PROBLEM TO WORK ON: Update the meatless-month post from "Meatless Month: Day" up to and including "had ever been.", replacing "Chipotle" with "Thai food".
─── TEXT ───
So I had half of a butternut squash left in the fridge and decided to make a butternut squash pasta sauce.  I softened the squash in the microwave, scooped it out of its skin, put it in a pot with some half-and-half, and pureed it with my immersion blender.  I added a bit of salt and some sage and put it on the stove to warm through while the rigatoni cooked.  I added a pat of butter, a little pasta cooking water, and some Romano cheese, mixed in the pasta, and dinner was ready.

It was just fine.  We ate it, Mr. Hungry even liked it - and he usually doesn't care for squash at all - but it was nothing special.  Still, there is satisfaction in getting a meal on the table that required no shopping and used up odds and ends in the kitchen.  Better luck tomorrow.

Meatless Month: Day 12

We were on our way to see Machete at Crossgates Mall last night and only had about an hour.  Mr. Hungry didn't feel like Chipotle or pizza, so we were planning on going to the Metro 20 Diner right on Western Avenue.  It's not the greatest diner around, but it would be fast and would most certainly have some vegetarian options.  I pulled into their parking lot only to discover they were closed for renovations, so I drove a bit further west on route 20 to the Western Diner, which neither the Mr. nor I had ever been.

Stepping into the Western Diner is like stepping straight into the 70s, right down to the music playing.  Wood paneling and amber-glassed lamp shades decorated the dining room.  We were promptly brought tiny glasses of water and a basket of potato rolls.  I decided to try their eggplant Parmesan, being fondly reminiscent of the batch I recently made, and Mr. Hungry ordered the stuffed shells.  I had thought about getting breakfast, and maybe I should have.

Dinner started with a choice of soup or salad, and I opted for the cream of broccoli soup.  Why, I don't know, as I don't generally like diner creamy soups, particularly cream of broccoli.  The broccoli is always cooked to a grayish mush and the soup itself is inevitably overthick, but it was fine.  Exactly as I expected it would be.  It very well may have had some form of animal broth in it, but we're not being that fussy about our "veg month," as Mr. Hungry has taken to calling it.

Our entrees arrived shortly after ordering and were both swimming in marinara sauce.  I am not a lover of any tomato sauce in the best of circumstances, and unfortunately, the Western Diner's wasn't great.  Too sweet, too thick, and just not delicious.  But my eggplant was crispy and the mozzarella topping was browned, so despite the over cooked spaghetti the meal was adequate.  Mr. Hungry's stuffed shells were so sauce laden that he scooped them out of their little serving dish onto a spare plate.  He said they were fine.
─── EXTRACTED INFORMATION ───
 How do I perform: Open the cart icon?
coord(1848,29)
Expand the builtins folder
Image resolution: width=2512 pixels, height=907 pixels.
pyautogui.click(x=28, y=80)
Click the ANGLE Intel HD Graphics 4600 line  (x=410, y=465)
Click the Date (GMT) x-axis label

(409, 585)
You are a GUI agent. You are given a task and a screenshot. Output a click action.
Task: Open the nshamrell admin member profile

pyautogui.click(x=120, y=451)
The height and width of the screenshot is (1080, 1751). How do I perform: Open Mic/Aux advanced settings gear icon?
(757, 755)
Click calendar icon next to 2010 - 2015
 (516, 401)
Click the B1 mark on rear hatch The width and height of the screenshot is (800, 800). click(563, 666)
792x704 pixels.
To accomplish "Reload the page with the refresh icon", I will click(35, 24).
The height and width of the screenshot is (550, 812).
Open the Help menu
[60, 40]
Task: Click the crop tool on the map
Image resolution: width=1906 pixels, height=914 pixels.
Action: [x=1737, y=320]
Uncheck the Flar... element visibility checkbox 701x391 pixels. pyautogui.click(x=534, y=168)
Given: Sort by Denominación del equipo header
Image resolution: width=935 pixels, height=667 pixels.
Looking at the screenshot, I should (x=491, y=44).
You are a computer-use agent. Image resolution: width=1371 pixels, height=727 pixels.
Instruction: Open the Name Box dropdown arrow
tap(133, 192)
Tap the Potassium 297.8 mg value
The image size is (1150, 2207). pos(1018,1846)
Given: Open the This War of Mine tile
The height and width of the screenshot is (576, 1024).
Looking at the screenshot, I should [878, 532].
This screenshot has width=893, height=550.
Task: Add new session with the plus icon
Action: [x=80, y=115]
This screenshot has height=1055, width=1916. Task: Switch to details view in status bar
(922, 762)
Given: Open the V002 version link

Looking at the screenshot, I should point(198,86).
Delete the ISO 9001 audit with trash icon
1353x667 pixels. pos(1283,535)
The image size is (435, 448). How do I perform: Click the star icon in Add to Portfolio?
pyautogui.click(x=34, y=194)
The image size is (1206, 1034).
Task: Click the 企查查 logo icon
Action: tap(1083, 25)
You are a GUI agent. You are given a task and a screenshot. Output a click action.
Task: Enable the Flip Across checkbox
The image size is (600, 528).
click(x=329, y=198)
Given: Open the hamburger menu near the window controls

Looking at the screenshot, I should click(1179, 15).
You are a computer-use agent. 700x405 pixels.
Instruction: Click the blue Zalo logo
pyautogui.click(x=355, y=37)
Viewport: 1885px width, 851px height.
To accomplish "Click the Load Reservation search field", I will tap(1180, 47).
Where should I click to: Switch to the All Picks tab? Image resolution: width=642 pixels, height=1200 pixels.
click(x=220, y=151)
───
EXERCISE RESULT:
Meatless Month: Day 12

We were on our way to see Machete at Crossgates Mall last night and only had about an hour.  Mr. Hungry didn't feel like Thai food or pizza, so we were planning on going to the Metro 20 Diner right on Western Avenue.  It's not the greatest diner around, but it would be fast and would most certainly have some vegetarian options.  I pulled into their parking lot only to discover they were closed for renovations, so I drove a bit further west on route 20 to the Western Diner, which neither the Mr. nor I had ever been.